Now you can reference Step 5: Creating a Solr search collection in my another post to create a Solr search collection for this port.

References:

 

 

Install Apache Solr 6 on Ubuntu 16.04

This post provides the tutorial to set up Apache Solr 6 on Ubuntu 16.04. (install Solr as a service that auto-starts when (re)boot Ubuntu.)

What is Apache Solr? Apache Solr is an open source enterprise-class search platform written in Java which enables you to create custom search engines that index databases, files, and websites. It has back end support for Apache Lucene. It can, for example, be used to search in multiple websites and can show recommendations for the searched content. Solr uses an XML (Extensible Markup Language) based query and result language. There are APIs (Applications program interfaces) available for Python, Ruby and JSON (Javascript Object Notation).

Some other features that Solr provides are:

  • Full-Text Search.
  • Snippet generation and highlighting.
  • Custom Document ordering/ranking.
  • Spell Suggestions.

This tutorial will show you how to install the latest Solr version on Ubuntu 16.04 LTS. The steps will most likely work with later Ubuntu versions as well.

Before Solr 5, Solr doesn’t work alone; it needs a Java servlet container such as Tomcat or Jetty.

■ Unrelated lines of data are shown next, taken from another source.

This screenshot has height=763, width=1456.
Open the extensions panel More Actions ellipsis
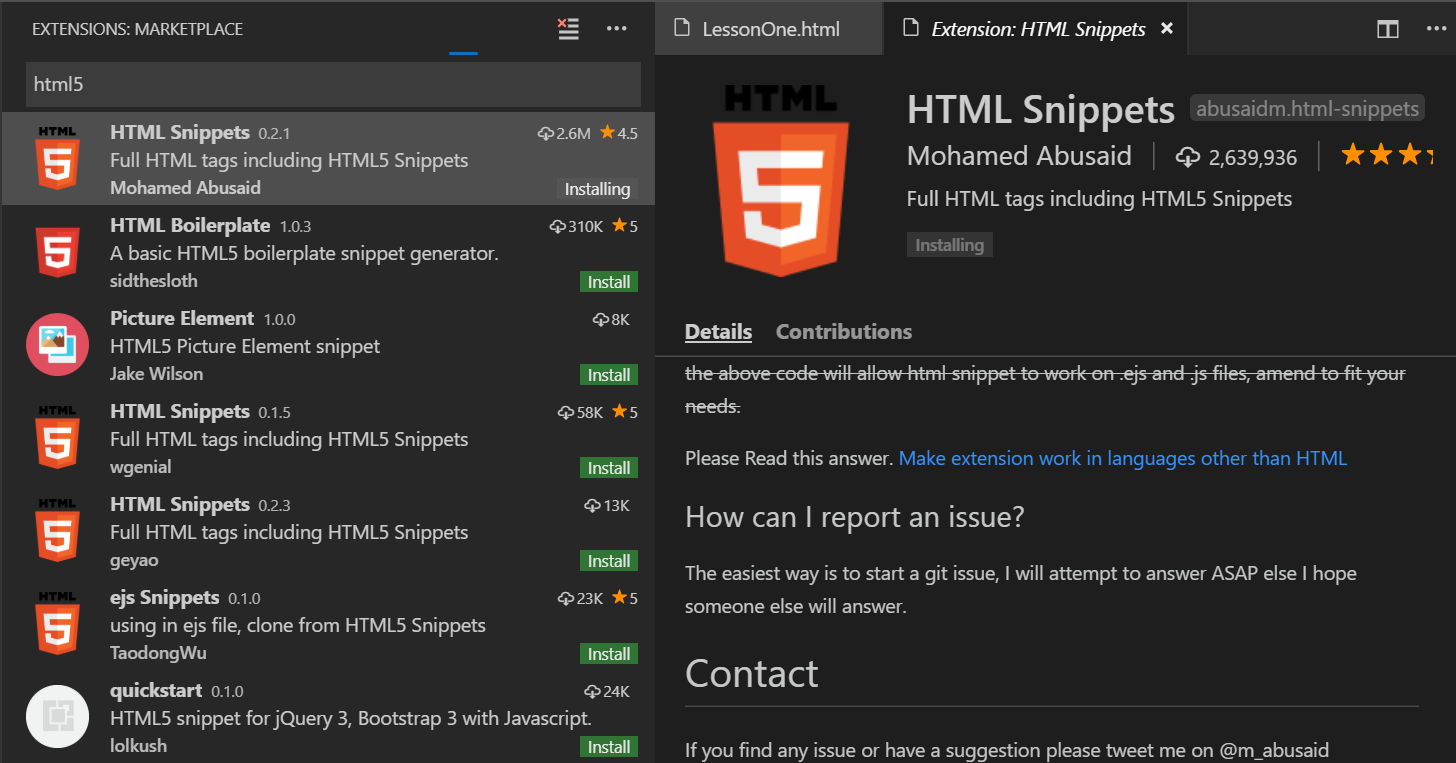click(x=617, y=29)
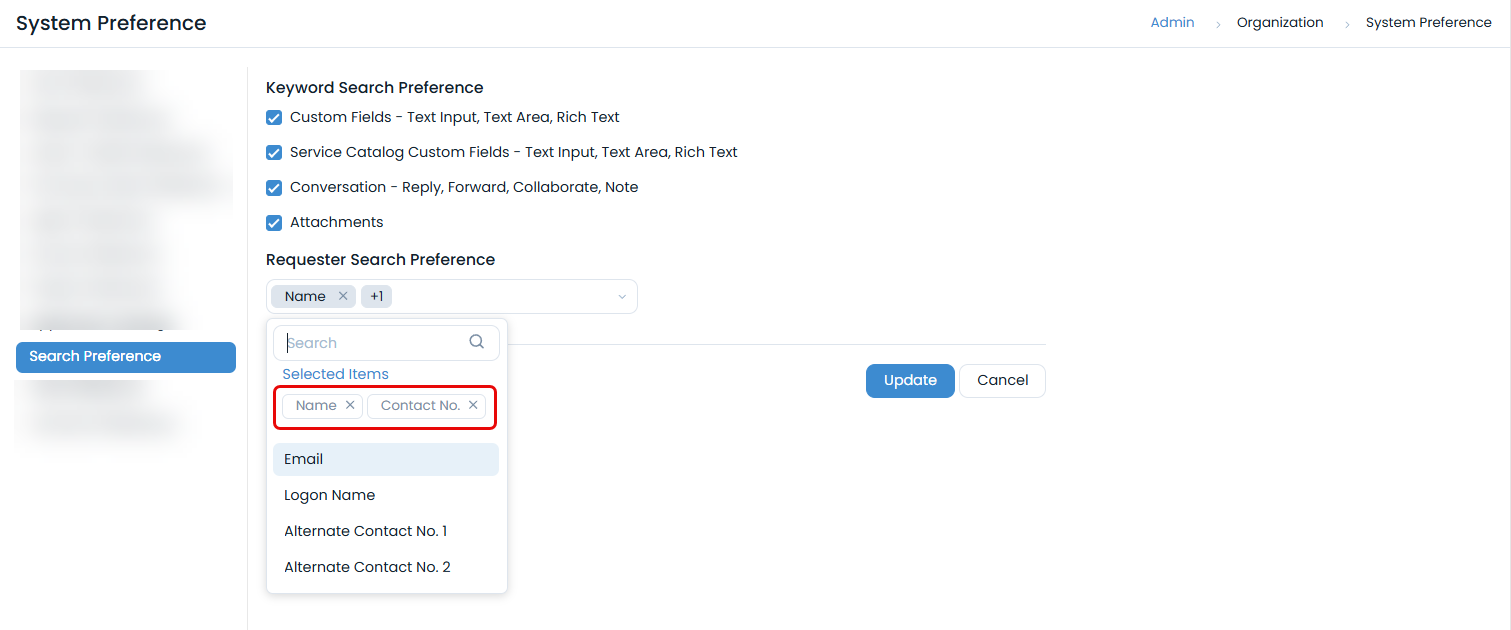The width and height of the screenshot is (1511, 630).
Task: Collapse the dropdown using its chevron arrow
Action: 622,296
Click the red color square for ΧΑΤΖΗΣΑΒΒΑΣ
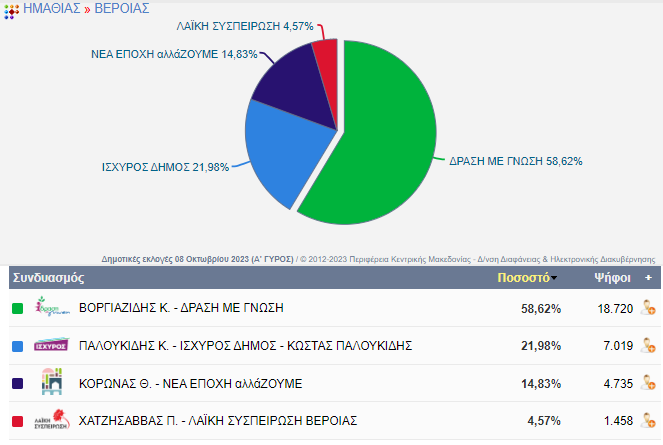 17,421
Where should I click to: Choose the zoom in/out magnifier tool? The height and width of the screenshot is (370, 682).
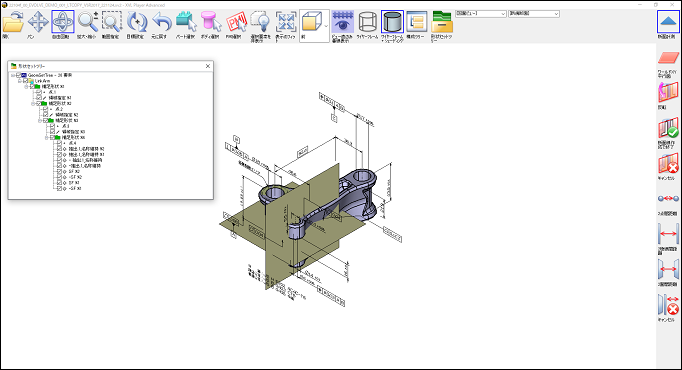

But after Solr 5, it does not need to run on Tomcat.  

Running Solr on Tomcat (No Longer Supported)

Beginning with Solr 5.0, Support for deploying Solr as a WAR in servlet containers like Tomcat is no longer supported.

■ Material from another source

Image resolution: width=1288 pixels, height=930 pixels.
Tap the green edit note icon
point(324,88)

For information on how to install Solr as a standalone server, please see Installing Solr.

To give an example:

Things need to do when installing Solr version before 6.

Download and install Tomcat (or some other servlet container)
Setup Tomcat as a service
Download and unpack Solr
Create a SOLR_HOME folder with correct content
copy solr.war into tomcat/webapps
set CATALINA_OPTS=“-Dsolr.solr.home=/path/to/home -Dsolr.x.y=z…. GC-flags etc”
Setup  Tomcat as a service
service tomcat start

With Solr 6.x, we just need to do:

Download Solr and unpack the install-script
solr/bin/install_solr_service solr-6.2.0.tgz  # Install
Tune /etc/default/solr.in.sh to your likings (mem, port, solr-home, Zk etc)
service solr start (or bin/solr start [options])

Your client would talk to Solr on typically http://host.name:8983/solr/ as a standalone server, not as one out of many webapps on 8080.

Apache Solr 6 required Java 8 or greater to run.

 There had been lots of scaling improvements in Solr 6.

Now let’s get started with the installation.

 

Step 1: Update your System

Use a non-root sudo user to login into your Ubuntu server. Through this user, you will have to perform all the steps and use the Solr later.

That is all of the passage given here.